End of world music label

Stone Tapes is an independent record label, music collective and imprint of Joyful Noise Recordings curated by Yonatan Gat. The label was founded in 2022, branching off of Joyful Noise's artist-in-residence program, and emerged from visions and insights arising in conversations between players, producers, promoters, journalists and other indigenous artistic peers around the eponymously titled Medicine Singer's LP, which ultimately evolved into Stone Tapes' debut release.

== History ==
As Stone Tapes recorded and began to tour its first releases and art projects, collaborators internal to the collective took to calling the new approach "End of World Music" or "Scorched Earth Music."

Stone Tapes was founded to offer indigenous musicians more control over their recordings and careers, in reaction to the perceived failings of the world music genre as practiced by major record labels. Another factor was allegations of
white supremacist rhetoric made against factions of the American right during the Trump administration. A new and more collective approach, balancing traditional spirit with radical new forms of musical experimentation would be the mission of Stone Tapes. As Daryl Black Eagle Jamieson said, reflecting on the Medicine Singers release, "I think it's a completely new realm of music."

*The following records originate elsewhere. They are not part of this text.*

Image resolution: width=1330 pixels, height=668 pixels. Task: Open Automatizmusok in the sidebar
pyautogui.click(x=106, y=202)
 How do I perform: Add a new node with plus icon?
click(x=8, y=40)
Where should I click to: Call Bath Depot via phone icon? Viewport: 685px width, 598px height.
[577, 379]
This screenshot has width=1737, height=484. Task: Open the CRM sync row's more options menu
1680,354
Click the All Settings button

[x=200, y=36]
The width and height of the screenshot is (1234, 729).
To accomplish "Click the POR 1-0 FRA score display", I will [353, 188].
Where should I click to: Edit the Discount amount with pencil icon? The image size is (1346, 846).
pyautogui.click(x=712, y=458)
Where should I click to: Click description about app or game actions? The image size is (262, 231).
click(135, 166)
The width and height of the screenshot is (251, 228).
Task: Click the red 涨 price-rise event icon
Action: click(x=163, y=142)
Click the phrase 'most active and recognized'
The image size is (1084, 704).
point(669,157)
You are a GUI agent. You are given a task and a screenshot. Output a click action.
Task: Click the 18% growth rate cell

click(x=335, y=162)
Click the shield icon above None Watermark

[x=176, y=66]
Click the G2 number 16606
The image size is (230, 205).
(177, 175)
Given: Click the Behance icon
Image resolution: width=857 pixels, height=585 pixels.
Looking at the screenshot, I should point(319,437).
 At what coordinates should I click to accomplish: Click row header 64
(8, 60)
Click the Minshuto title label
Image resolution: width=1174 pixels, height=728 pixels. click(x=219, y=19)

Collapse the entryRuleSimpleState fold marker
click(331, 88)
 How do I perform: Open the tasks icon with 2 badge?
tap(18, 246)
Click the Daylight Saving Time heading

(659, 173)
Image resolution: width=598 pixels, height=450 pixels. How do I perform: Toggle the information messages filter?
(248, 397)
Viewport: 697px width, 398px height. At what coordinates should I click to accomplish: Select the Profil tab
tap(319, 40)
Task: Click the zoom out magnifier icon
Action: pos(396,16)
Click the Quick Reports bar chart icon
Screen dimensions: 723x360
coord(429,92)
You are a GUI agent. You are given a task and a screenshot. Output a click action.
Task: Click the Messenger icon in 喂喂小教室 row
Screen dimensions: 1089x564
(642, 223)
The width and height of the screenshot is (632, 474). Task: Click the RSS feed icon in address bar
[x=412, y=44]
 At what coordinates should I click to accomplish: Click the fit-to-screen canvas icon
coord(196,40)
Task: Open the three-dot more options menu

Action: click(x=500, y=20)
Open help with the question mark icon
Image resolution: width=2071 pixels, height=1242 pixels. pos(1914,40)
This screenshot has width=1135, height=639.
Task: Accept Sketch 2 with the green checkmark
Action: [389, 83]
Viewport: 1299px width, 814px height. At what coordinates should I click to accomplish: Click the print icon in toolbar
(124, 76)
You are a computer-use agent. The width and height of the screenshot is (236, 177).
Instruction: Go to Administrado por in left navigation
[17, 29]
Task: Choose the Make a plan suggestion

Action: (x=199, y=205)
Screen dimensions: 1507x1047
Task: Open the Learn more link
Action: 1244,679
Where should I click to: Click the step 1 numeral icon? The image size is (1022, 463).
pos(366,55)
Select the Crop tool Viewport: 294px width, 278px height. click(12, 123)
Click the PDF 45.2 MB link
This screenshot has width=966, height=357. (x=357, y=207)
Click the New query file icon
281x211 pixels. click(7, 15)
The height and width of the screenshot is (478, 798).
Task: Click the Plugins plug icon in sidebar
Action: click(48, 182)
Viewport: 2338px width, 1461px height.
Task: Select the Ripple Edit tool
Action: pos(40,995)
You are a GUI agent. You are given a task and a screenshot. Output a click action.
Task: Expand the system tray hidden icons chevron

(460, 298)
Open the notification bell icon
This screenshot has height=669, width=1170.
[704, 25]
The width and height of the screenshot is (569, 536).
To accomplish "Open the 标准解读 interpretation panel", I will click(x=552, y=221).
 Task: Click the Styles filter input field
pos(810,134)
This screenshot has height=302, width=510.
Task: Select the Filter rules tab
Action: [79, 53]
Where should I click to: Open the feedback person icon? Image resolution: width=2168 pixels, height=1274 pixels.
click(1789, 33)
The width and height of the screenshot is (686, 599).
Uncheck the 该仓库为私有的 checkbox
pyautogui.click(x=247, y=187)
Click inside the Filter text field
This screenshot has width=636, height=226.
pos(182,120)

In the summer of 2022, The New York Times printed a feature about Indigenous artists, whether affiliated with Stone Tapes or not. Discussed were Joe Rainey Sr. of Niineta and unaffiliated (Pulitzer prize winning composer of "Voiceless Mass"; Raven Chacon (Diné), Laura Ortman (White Mountain Apache); Suzanne Kite (Lakota); Warren Realrider (Pawnee); Nathan Young (Delaware Tribe/Kiowa/Cherokee Nation); Postcommodity, Ajilvsga, and others). The articles includes a meditation on the shift in tone from one of the Medicine Singers' Daryl Black Eagle Jamieson, a member of the unrecognized Pocasset Wampanoag Tribe of the Pokanoket Nation, appearing at a climax in the cycle of reflections included in the article that recalled a conversation with the mentor who taught him elements of the Wampanoag and Algonquian dialects among other things: "...Jamieson, worried [that the experimental approach] might bend those historic sounds until they broke. A 62-year-old Air Force veteran who learned the Massachusett language only as an adult, Jamieson asked his mentor, Donald Three Bears Fisher, to approve the lyrics for “Daybreak,” the album’s first single and an ecstatic aubade with pounding drums. 'He said, I want it played everywhere,' Jamieson remembered... Fisher died in 2020. 'So that’s what I’m doing.'" Other releases from the first year of the Stone Tapes label/collective include releases by Maalem Hassan BenJaafar "Moroccan gnawa master of Innov Gnawa fame", Mamady Kouyaté "Guinean guitar legend, formerly of Bembeya Jazz", Yonatan Gat's American Quartet "featuring Mikey Coltun of Mdou Moctar, Greg Saunier of Deerhoof, and Curt Sydnor", and the legendary (and occasionally "exiled") Israeli punk band Monotonix.